Additionally, differences in data analysis, including differences in read quality filtering, mapping protocols (using all or only uniquely mapped reads), and especially different methods and thresholds for assembling and annotating transcripts, can lead to significantly different results. Despite a rapid increase in data generation, the availability of standardized RNA-seq analysis pipelines is still limited (56), particularly for bacterial transcriptomes. Nevertheless, RNA-seq has been an invaluable resource and has revolutionized bacterial, archaeal, and eukaryotic transcriptome analyses. Hopefully, as the field of deep sequencing continues to mature, standards for sample preparation, depth of sequencing, number of replicates sequenced, and data analysis as well as simple platforms for shared data visualization can be developed that will facilitate the comparisons of data generated by different groups.

Independent documentation of asRNAs is advised before functional analysis.

Our dRNA-seq approach revealed more than 5,400 asTSS. We do not know how many of these predicted asTSS correspond to spurious transcripts rather than functional RNAs, although some show differential expression under the growth conditions examined (see Data set S3 in the supplemental material). The above-mentioned RNA-seq study of Salmonella, which analyzed RNAs from 22 different growth conditions, reported <500 asRNAs (5, 6). These authors found that ∼1.75% of their reads mapped antisense to annotations (5) which is similar to what we observed (2 to 4%) (see Table S5 in the supplemental material) and to what has been reported for another E. coli RNA-seq study (∼2%) (16). Thus, the high number of asTSS we detect probably is not due to large differences in general transcriptome coverage but rather is due to differences in data analyses and annotation. Moreover, we specifically enriched for the 5′ ends of transcripts, which might be more stable than internal degradation fragments, and did not include fragmentation steps that could result in the lower numbers of sequenced 5′ ends of transcripts.

As our comparison among different E. coli studies showed, there is extensive variation in asRNA annotation. Nevertheless, we found that several asRNAs were detected in multiple RNA-seq studies (Fig. 4C; see also Fig. S8 and Data set S3 in the supplemental material).

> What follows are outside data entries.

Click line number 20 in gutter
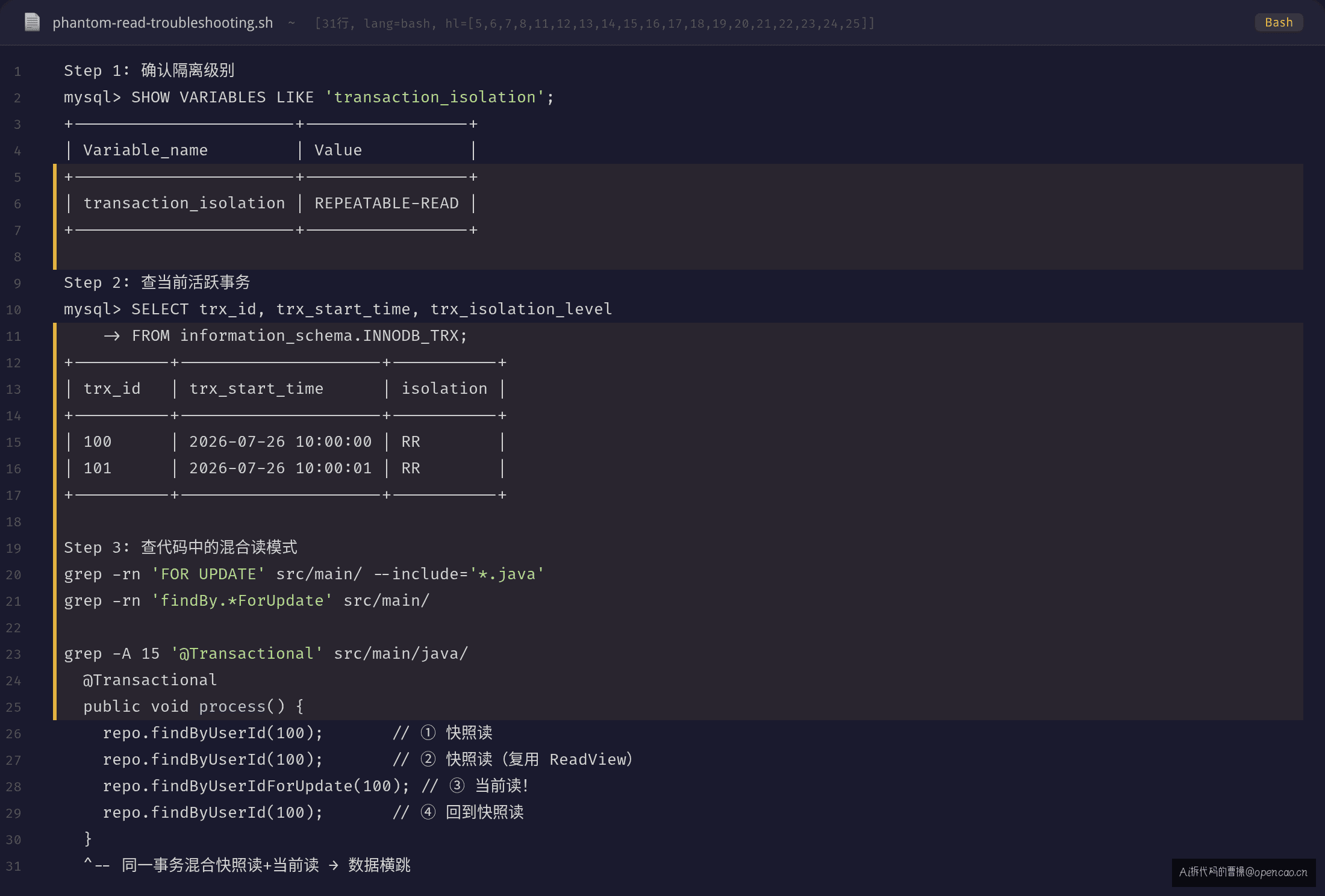The height and width of the screenshot is (896, 1325). (13, 575)
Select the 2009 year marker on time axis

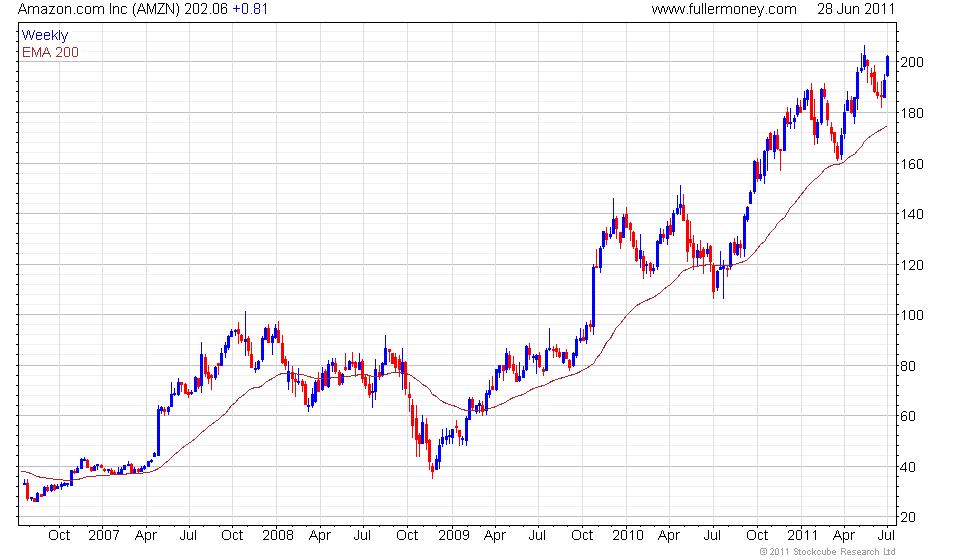[x=452, y=535]
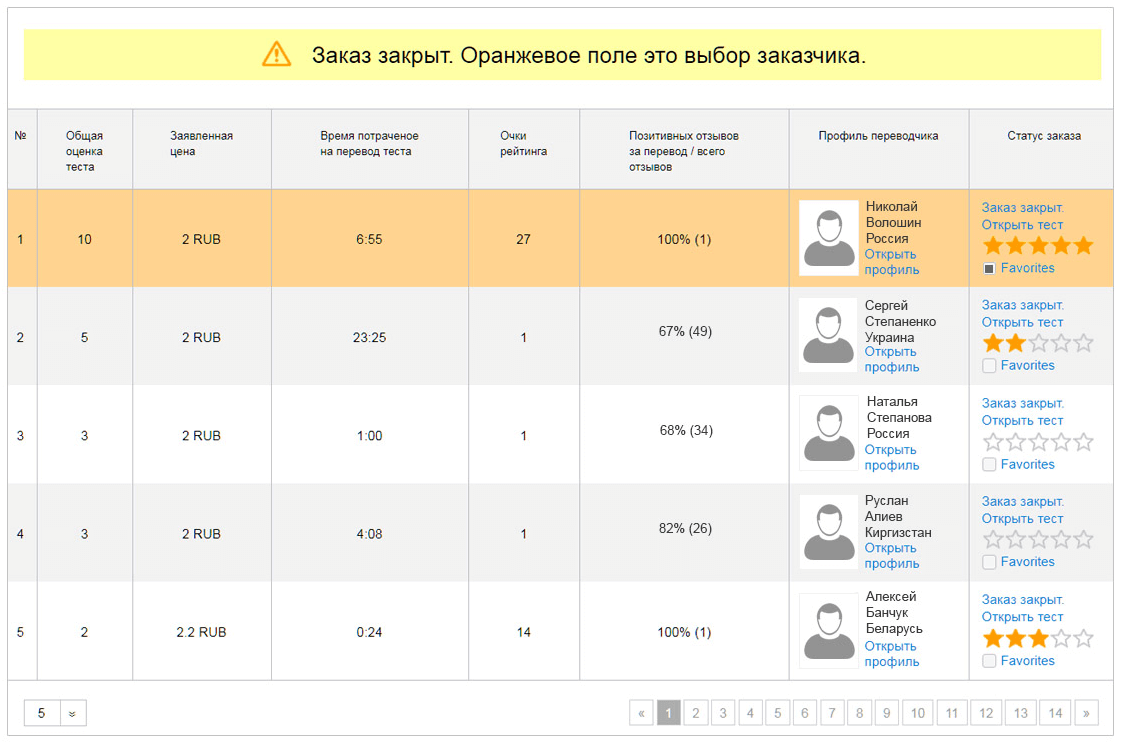Go to previous pages with « arrow
The width and height of the screenshot is (1122, 744).
pos(641,713)
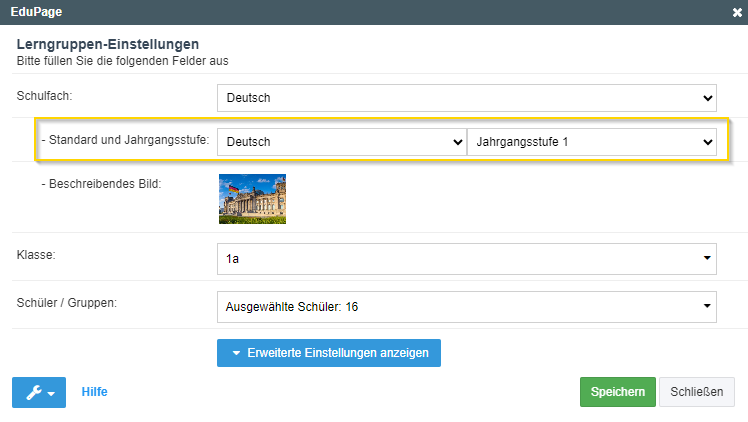Image resolution: width=748 pixels, height=422 pixels.
Task: Click the chevron of Jahrgangsstufe 1 dropdown
Action: pyautogui.click(x=707, y=142)
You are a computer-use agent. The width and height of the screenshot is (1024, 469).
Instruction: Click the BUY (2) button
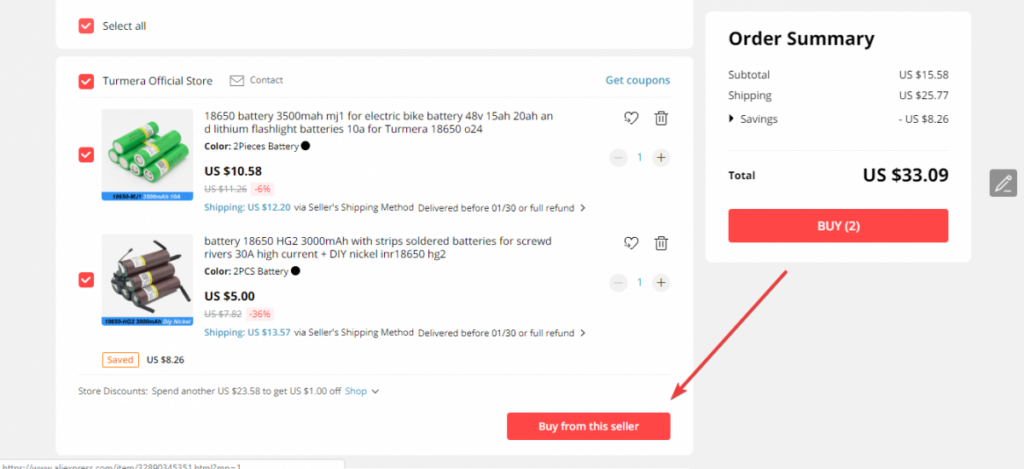(838, 226)
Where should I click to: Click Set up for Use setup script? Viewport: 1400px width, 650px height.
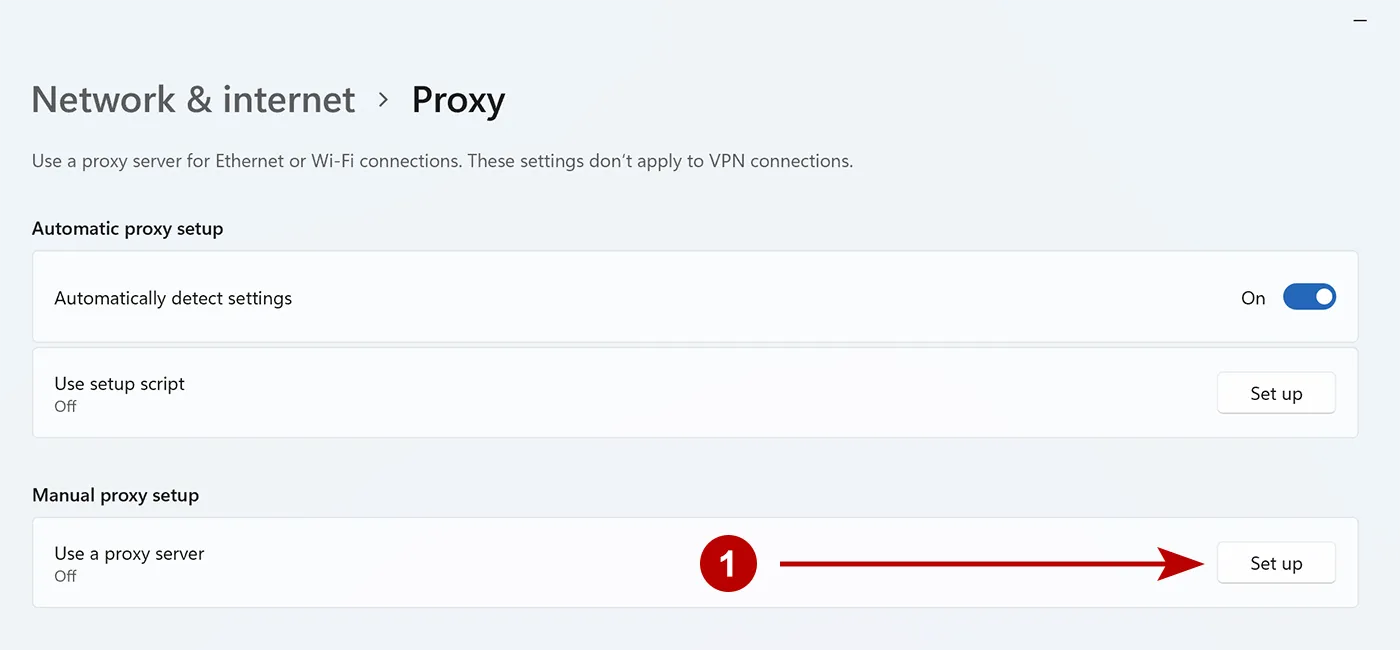tap(1276, 393)
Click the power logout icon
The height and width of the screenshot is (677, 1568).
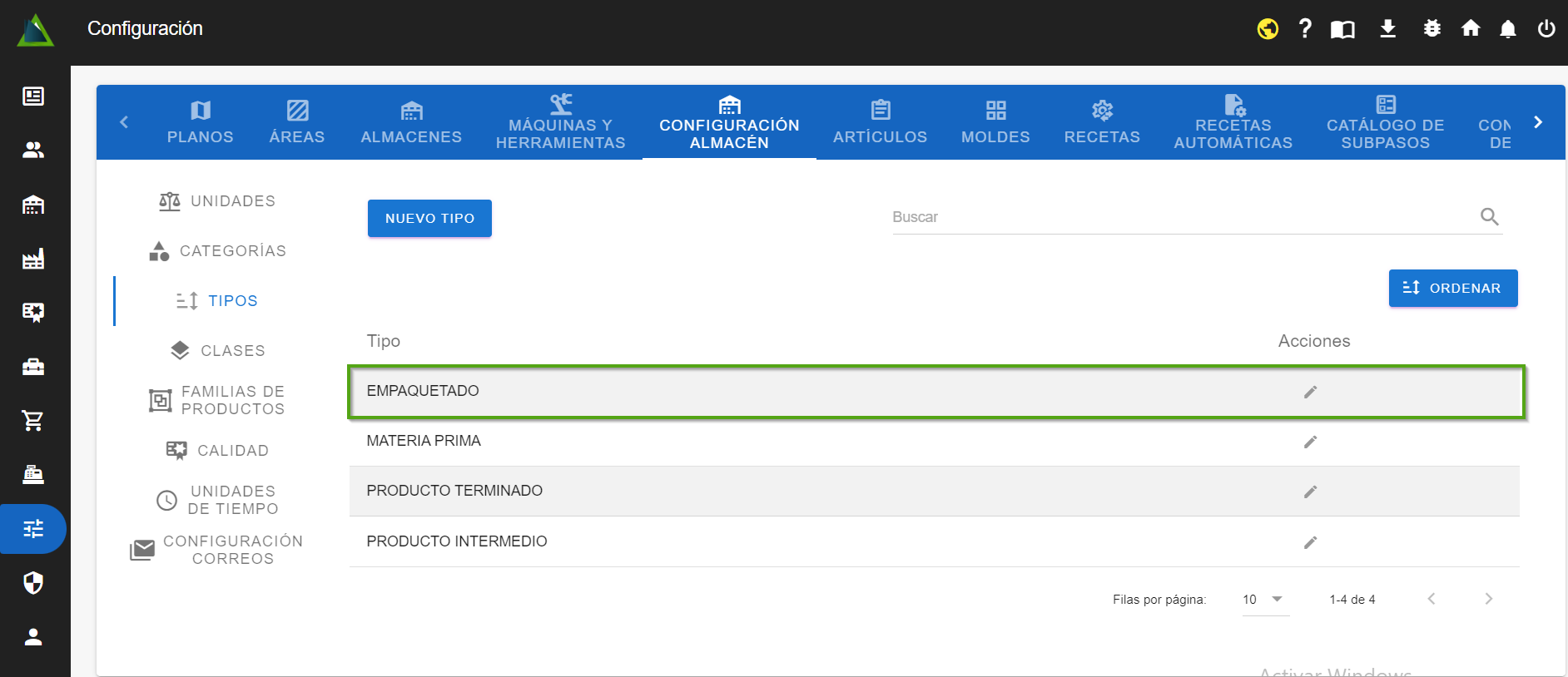point(1546,29)
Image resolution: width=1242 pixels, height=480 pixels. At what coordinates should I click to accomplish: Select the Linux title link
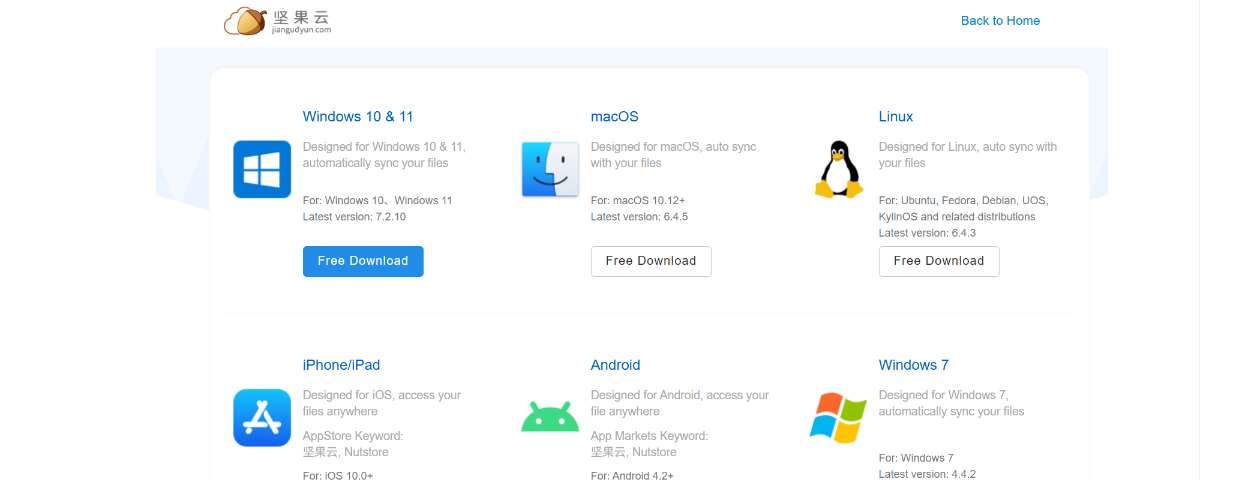[x=896, y=117]
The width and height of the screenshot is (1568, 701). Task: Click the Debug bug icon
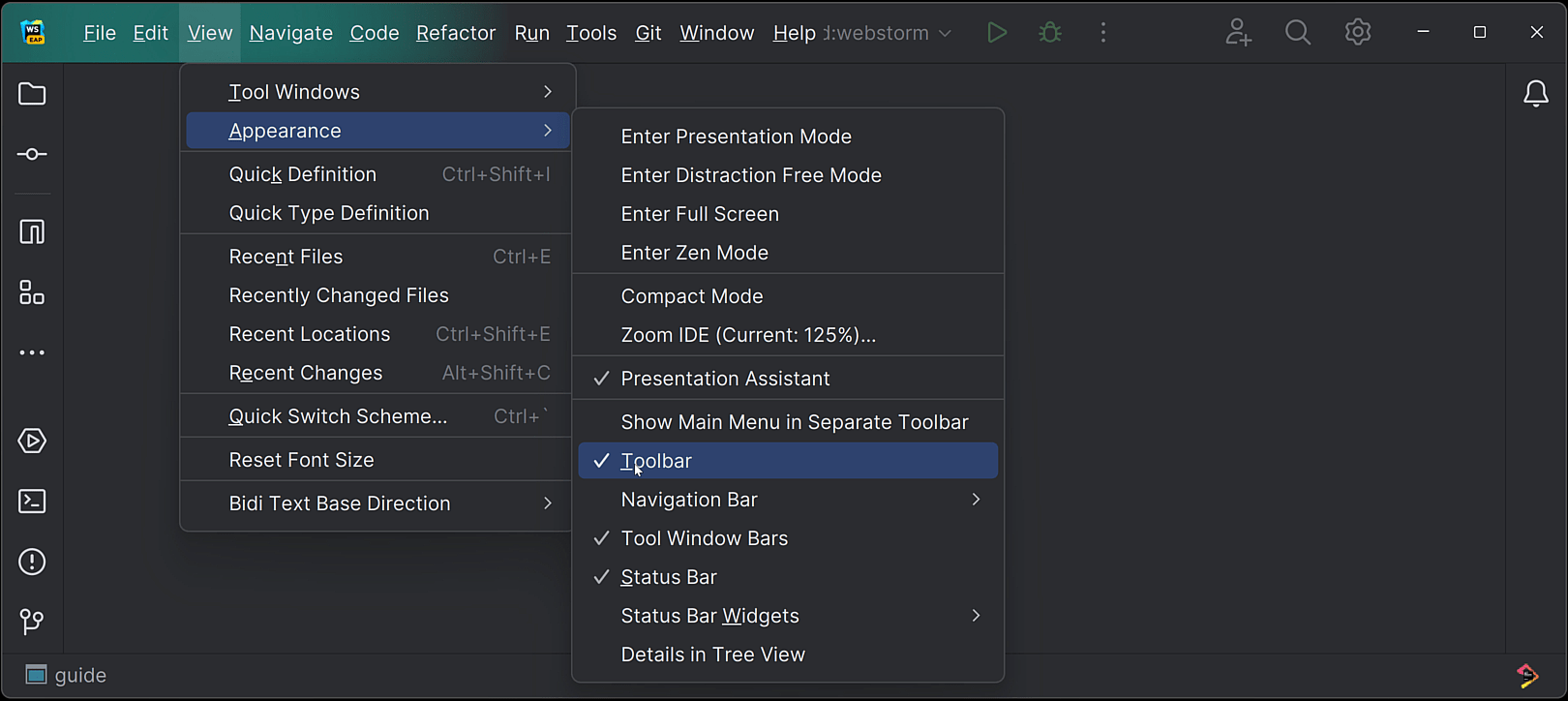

Given the laborious process of functional investigation, however, we propose that further validation of asRNAs with appropriate controls is critical for defining candidates for further study. We independently validated expression of 14 candidate asRNAs by Northern analysis. For several of the asRNA candidates tested, nonspecific bands were detected in all lanes, emphasizing the importance of including samples from the control deletion strains. Expression was tested by Northern or quantitative PCR (qPCR) analysis for a subset of previously predicted asRNAs (13, 16, 48), although none of these studies included control deletion strains.

Overall, with the exponential increase in deep-sequencing studies and rapidly improving sequencing performance and coverage, more and more asRNA candidates will be reported in all organisms. To answer the questions of how many asRNAs identified in these analyses function as base-pairing RNA regulators, are used on a global scale for driving RNA processing, or are abortive transcripts resulting from degenerate promoters or RNA polymerase collisions, will require further experimental validation and characterization. Automated prediction of candidate asRNAs as reported here, combined with detection by multiple approaches, by multiple studies, or under specific growth conditions, will help identify those candidates most promising for future examination of phenotypes associated with the lack of the asRNA as well as mechanisms of asRNA action.